Słuchajcie pojąć tego nie mogę! Niech ktoś mi wytłumaczy, bo
tego nie ogarniam: 2 czy 3 lata temu Honda wycofywała ze sprzedaży ( jako
ostatnia) małego sedana- City, ponieważ nie było zainteresowania na rynku
takimi samochodami, a teraz nagle, niczym grzyby po deszczu, w tym śmiesznym
segmencie wykiełkowały już 4 nowości.
Zaczęło się od Peugeota 301, który to stanowi początek nowej
linii modelowej francuskiego producenta. 301 nie ma nic wspólnego z 308, a jest
modelem gdzieś pomiędzy 208, a 308, tyle tylko że z nadwoziem sedan właśnie.

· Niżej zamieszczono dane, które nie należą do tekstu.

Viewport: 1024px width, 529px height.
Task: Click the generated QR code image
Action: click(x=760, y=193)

Dla wszystkich tych, którzy jeszcze o tym nie wiedzą Peugeot przestraszył się
legendy o tym, że kiedy zakończą się produkcje wszystkich modeli tej firmy z
cyfrą 9 na końcu nastąpi koniec świata i teraz takie oznaczenia, jakie są,
pozostaną już tak. Legenda oczywiście została wymyślona na poczekaniu, ale fakt
niezmienności cyfr pozostaje. Tak, że następcą 208, będzie 208 drugiej generacji,
a nie 209 itd. w kontekście wszystkich modeli.

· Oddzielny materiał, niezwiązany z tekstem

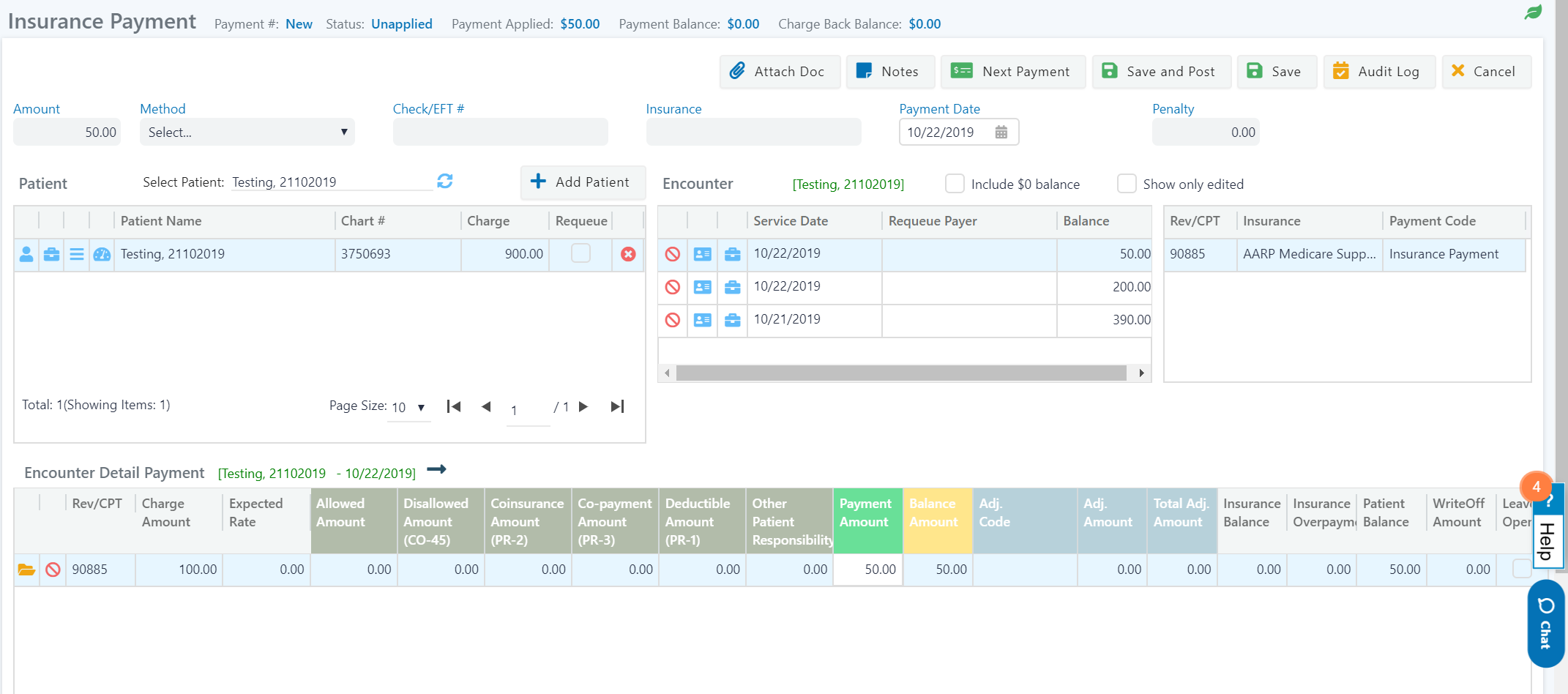The image size is (1568, 694).
Task: Open the Chat side tab
Action: coord(1545,624)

Wracając do tematu 301, na jego bazie powstał w tej samej
rodzinie PSA model Citroena nazwany C-Elysse, który jest technicznym
bliźniakiem Peugeota, a diabeł jak zwykle tkwi w szczegółach- trochę inny grill,
itd. Co więcej Citroen w momencie zaprezentowania C-Elysse, zaprezentował też
C4 w wersji sedan o nazwie C4L. I o ile C4L wieloma elementami stylistycznymi
nawiązuje do pozostałych modeli Citroena w wersjach sedan (np. wklęsła tylna
szyba i pokrywa od bagażnika w kształcie deski klozetowej), a nawet wygląda
niczym małe C5, o tyle C-Elysse widać, że jest typową budżetówką.

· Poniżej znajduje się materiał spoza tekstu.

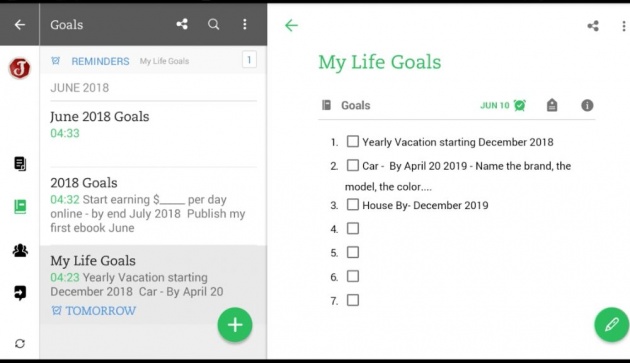
Task: Open the notebook overflow menu
Action: [x=245, y=25]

Kolejne modele to Skoda Rapid i Seat Toledo. Skoncentrujmy
się na Skodzie, która ze swoim nowym designem, bardzo minimalistycznym, ale w
tym wszystkim po raz pierwszy we współczesnych czasach przyjaznym dla oka. Styl
jest do tego stopnia minimalistyczny, że przywodzi mi na myśl iPhony i musze
powiedzieć że mi się bardzo podoba. Co do Seata, to kolejna rozpaczliwa próba
ratowania marki, która chyba skazana jest na upadek, ze względu na brak pomysłu
jak ją zagospodarować. W związku z tym
VW wrócił do pomysłu, ze Hiszpan będzie bliźniakiem, różnych pomysłów z
koncernu, tyle tylko, że ze znaczkiem „Seat”. W ten sposób mamy Alhambrę
(bliźniak Sharana) Mii (kopia Citygo) no i teraz Toledo (Skoda Rapid). Jednak
samochody z koncernu VW wprawdzie mają za zadanie konkurować w segmencie
niskobudżetowych sedanów, to korzystają ze sprawdzonego przez Czeskiego
producenta pomysłu i są de facto liftbackami, czyli hatchbackami udającymi
sedana.
Ale, po co nam małe sedany? Napisałem wcześniej, że jest to
śmieszy segment, bo pracując jeszcze w Hondzie, zauważyłem że City wybierają
tylko emeryci, którzy są przekonani, że samochód wygląda niczym S-Klasa
Mercedesa, a sąsiedzi z osiedla będą im zazdrościli „limuzyny”, oraz tatusiowie
z brzuszkiem, którzy są przykładem kompletnego bezguścia co widać po sposobie
ich ubioru. Po co teraz firmy,
wprowadzają małe sedany? Przecież sprawdzone jest to, że w niższych klasach raczej
popularnością cieszą się samochody typowo pięciodrzwiowe hatchbacki. Wprawdzie
mówiło się jakiś czas temu, ze takie samochody są konstruowane z myślą o
Europie Środkowowschodniej, ale choćby przypadek City nie potwierdzał tego
faktu. Skąd to nagłe zainteresowanie tą
luką rynku? Pojęcia nie mam, a Wy? Czekam na komentarze
Ja obstawiam, że z nudów. Honda zaryzykowała, jazz się trochę sprzedał, bo wyglądał jak civik. To pomyśleli "zróbmy coś nowego!" i wyszła ta kupa city... To auto jest paskudne! Jak na hondę to po prostu kupa nad kupy. I to kupa plastiku!!! Ani linii ani zwartości... To jakby obłożyć fiata 125p osłonami wysokich brodzików! Fu! A w środku plastik x2...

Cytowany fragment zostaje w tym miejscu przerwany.